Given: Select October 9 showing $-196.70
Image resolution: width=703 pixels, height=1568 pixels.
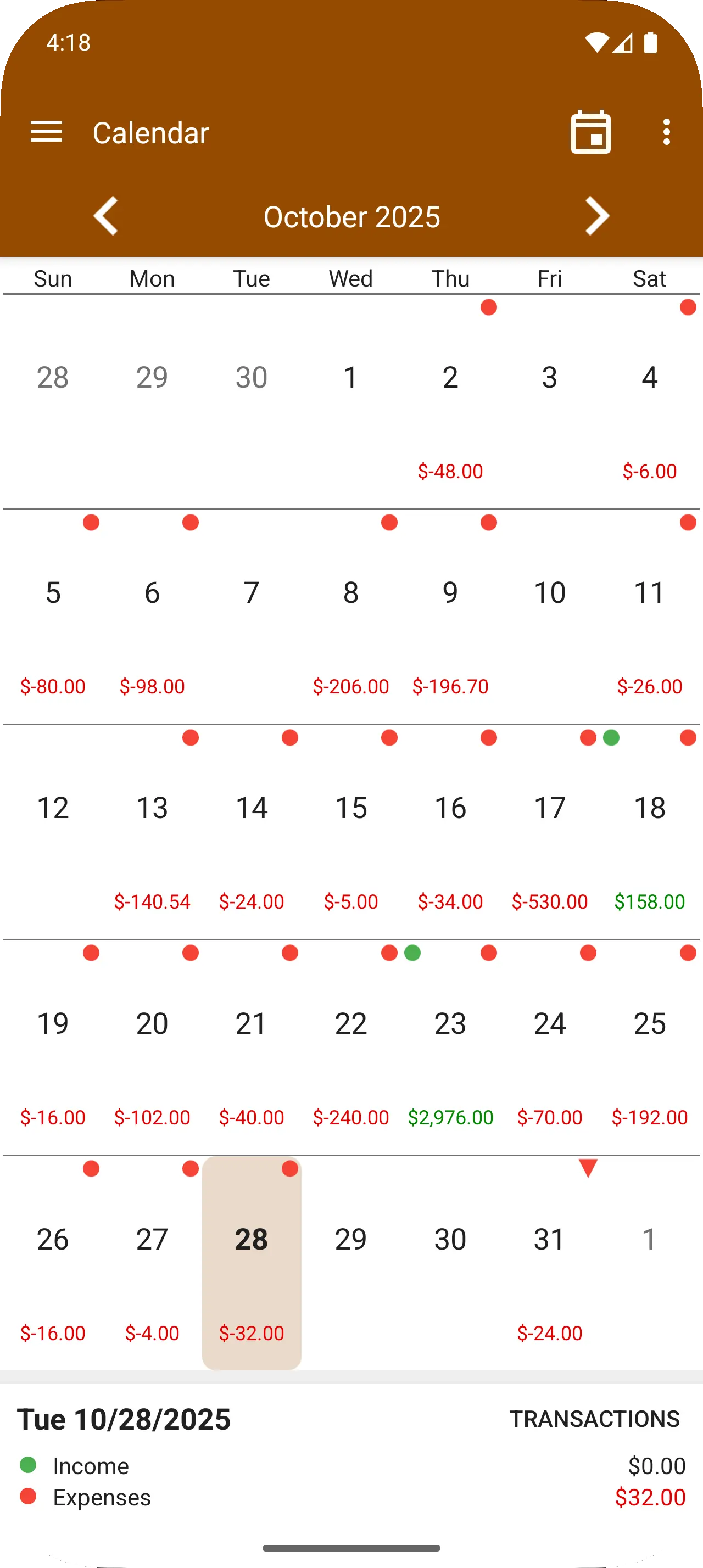Looking at the screenshot, I should (x=450, y=616).
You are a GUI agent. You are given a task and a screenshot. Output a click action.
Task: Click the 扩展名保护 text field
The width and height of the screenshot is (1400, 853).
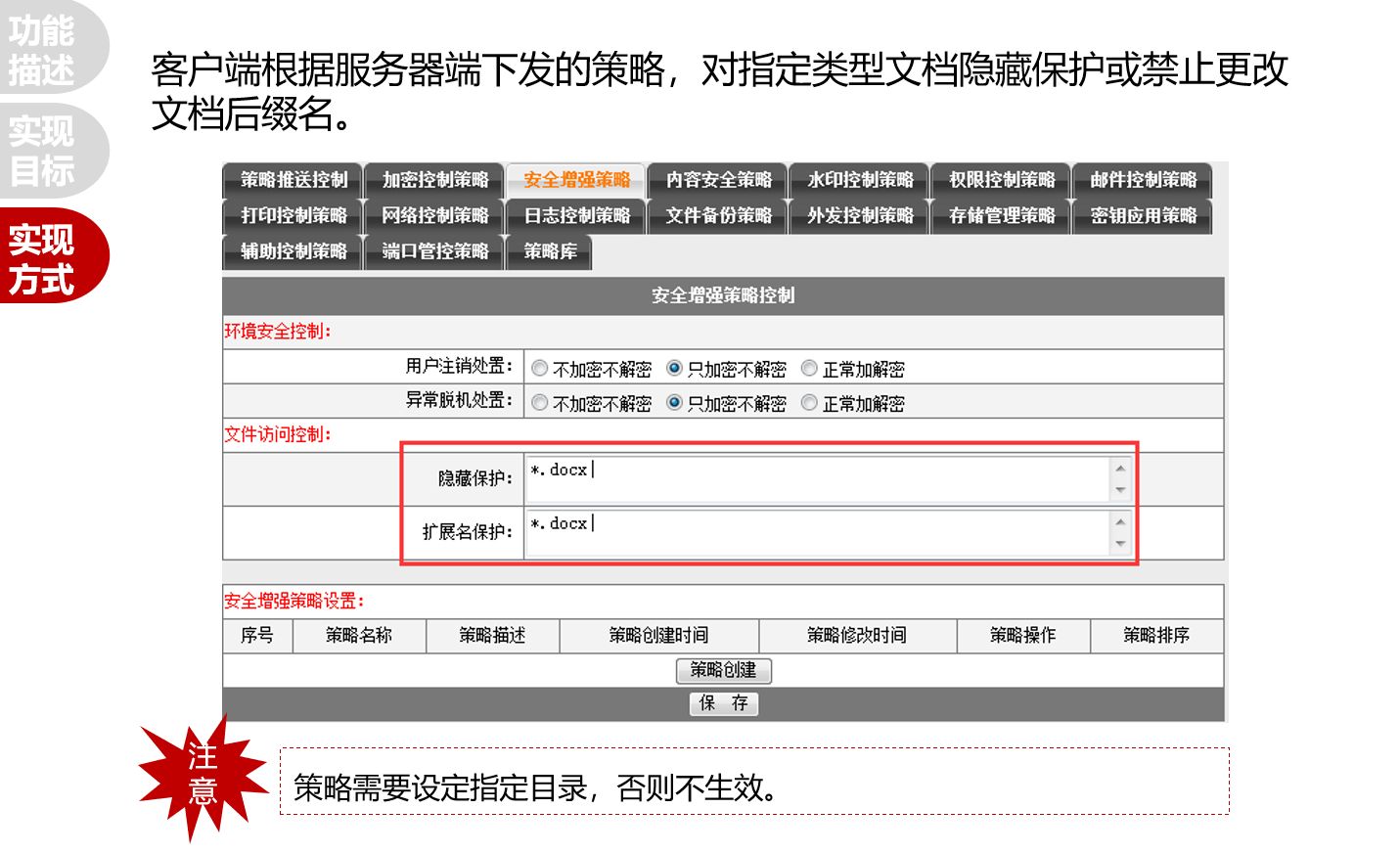coord(817,533)
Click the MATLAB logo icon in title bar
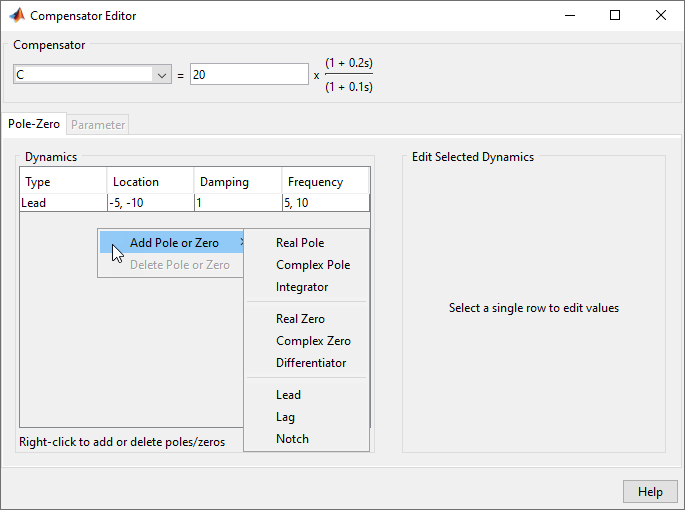 coord(17,16)
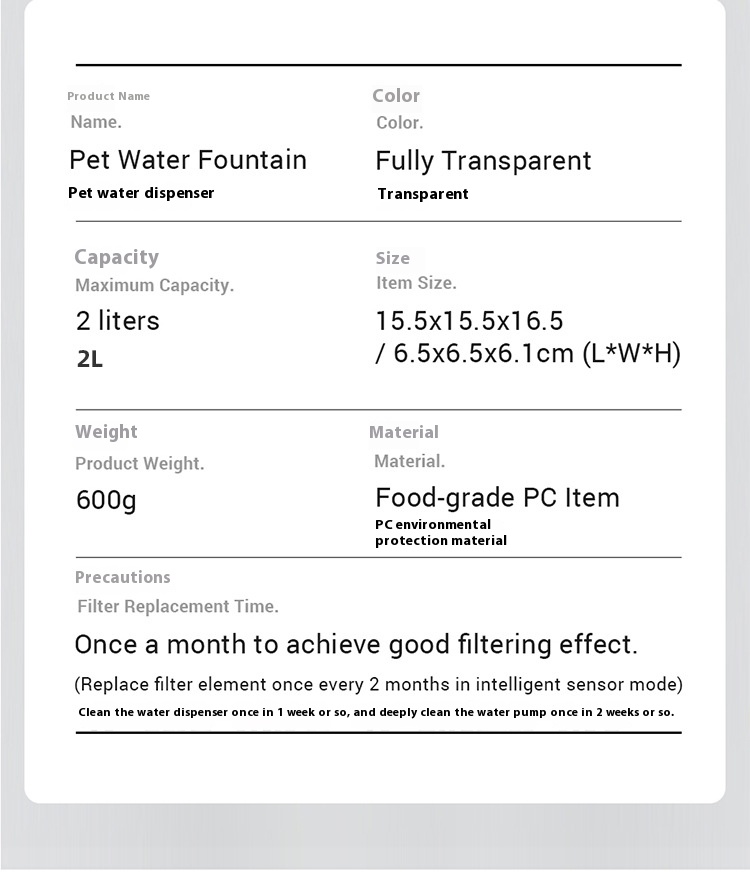Screen dimensions: 750x872
Task: Click the "Filter Replacement Time." label
Action: point(178,606)
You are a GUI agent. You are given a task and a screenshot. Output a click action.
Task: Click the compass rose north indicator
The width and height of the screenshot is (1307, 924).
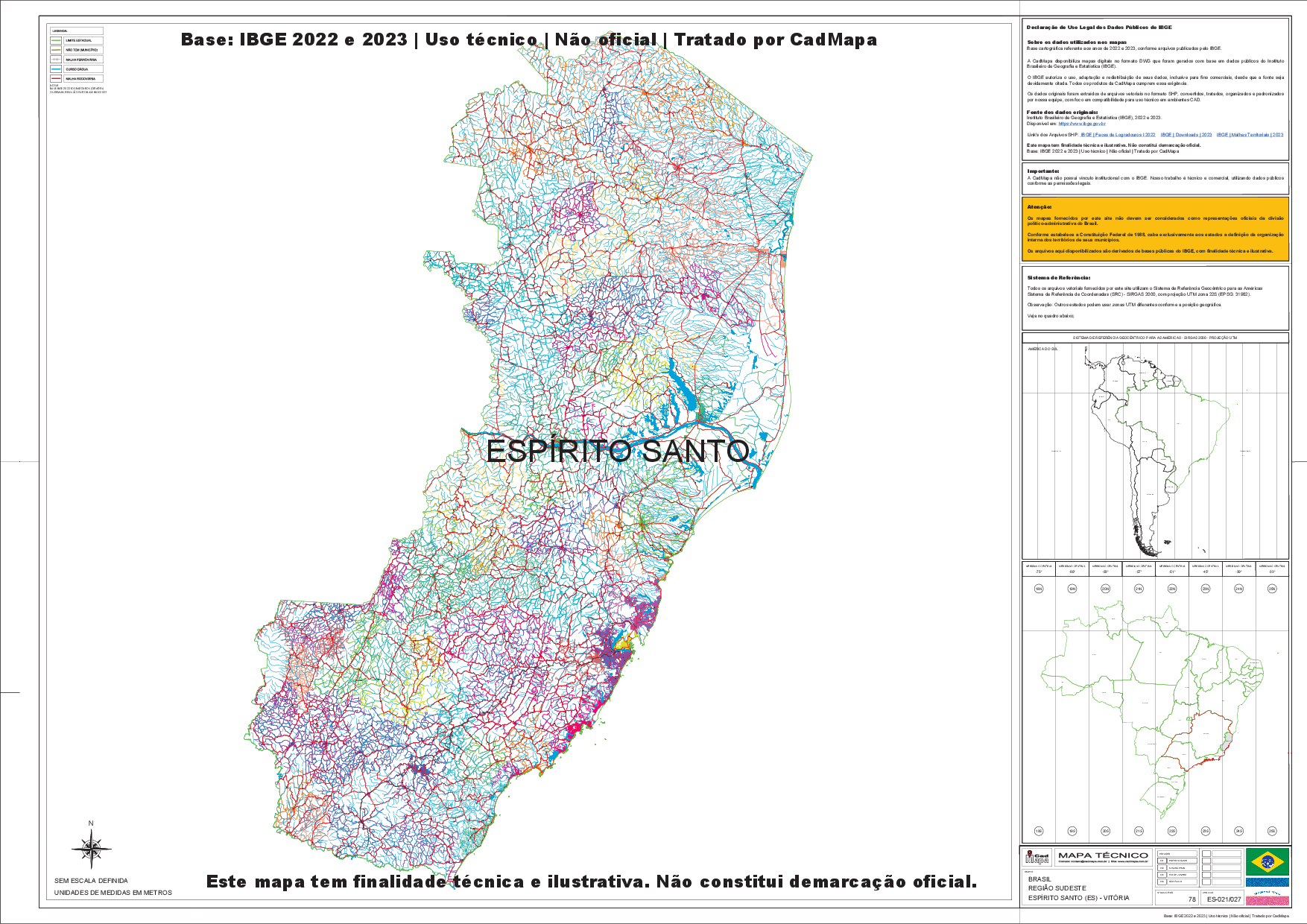click(x=91, y=848)
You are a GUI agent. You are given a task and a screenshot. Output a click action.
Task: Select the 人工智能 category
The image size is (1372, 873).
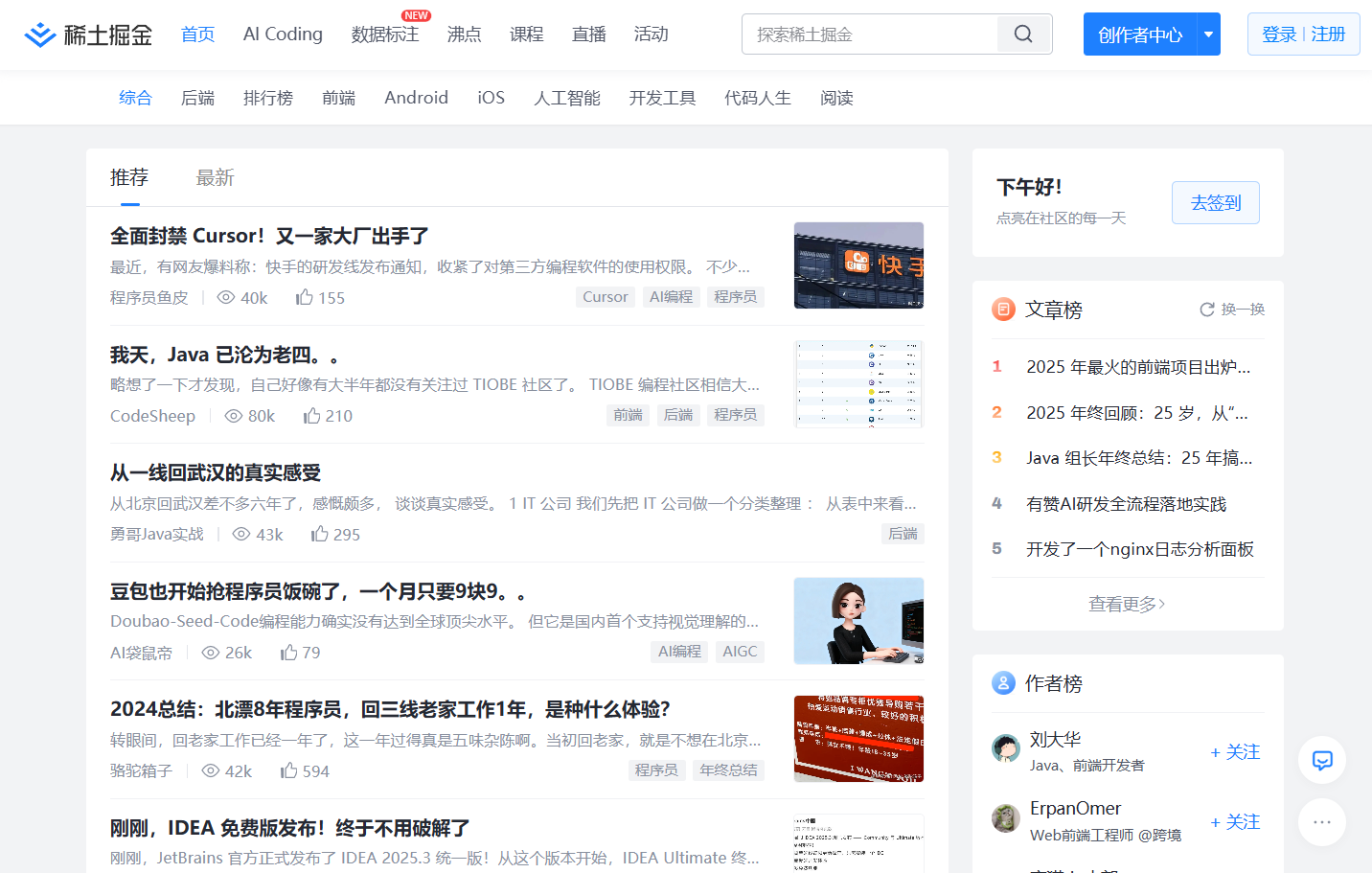566,98
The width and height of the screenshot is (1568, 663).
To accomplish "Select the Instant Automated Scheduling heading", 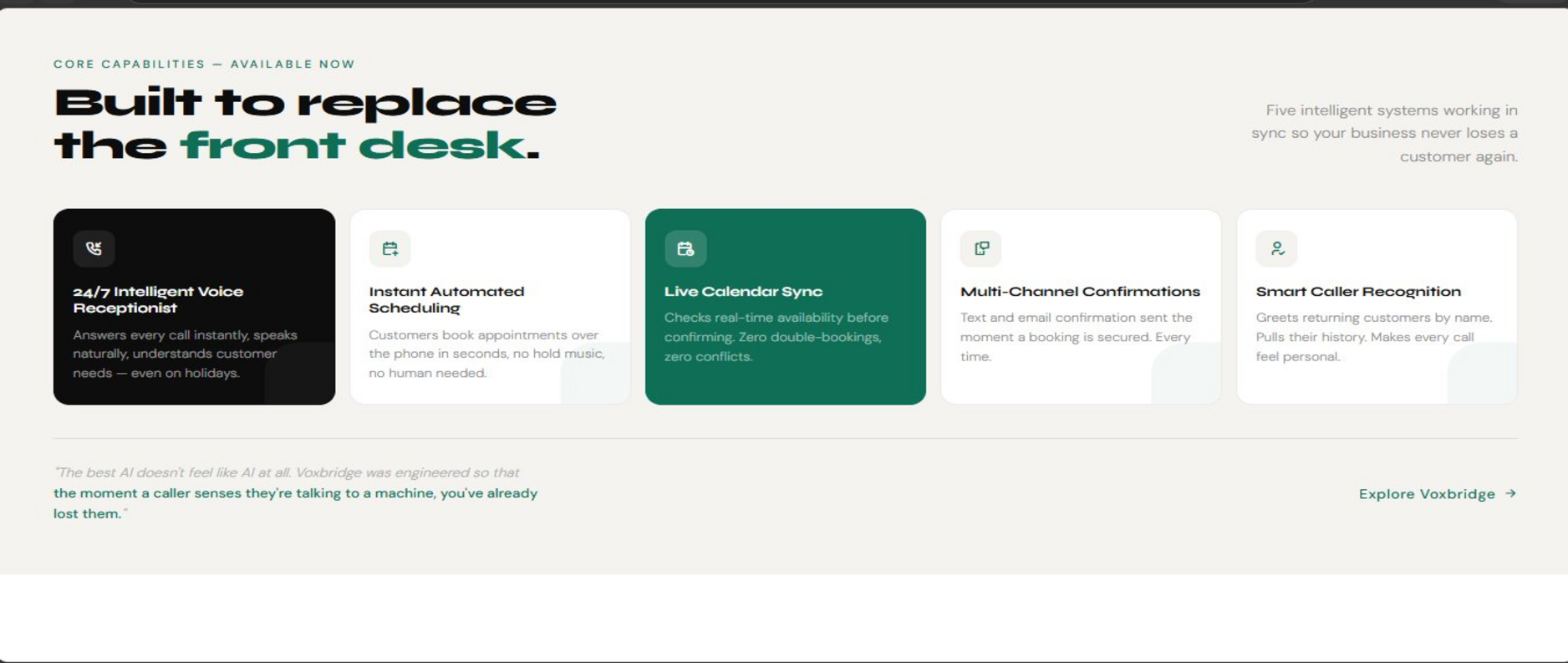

□ □ □ □

_EXERCISE BRIEF_: Write out the material word for word, from its first line through the line that contains "coord(817,533)", and include both ends. Leave the pictures out.

_EXERCISE SOLUTION_:
Given: Select October 9 showing $-196.70
Image resolution: width=703 pixels, height=1568 pixels.
Looking at the screenshot, I should (x=450, y=616).
You are a GUI agent. You are given a task and a screenshot. Output a click action.
Task: Click the 扩展名保护 text field
The width and height of the screenshot is (1400, 853).
coord(817,533)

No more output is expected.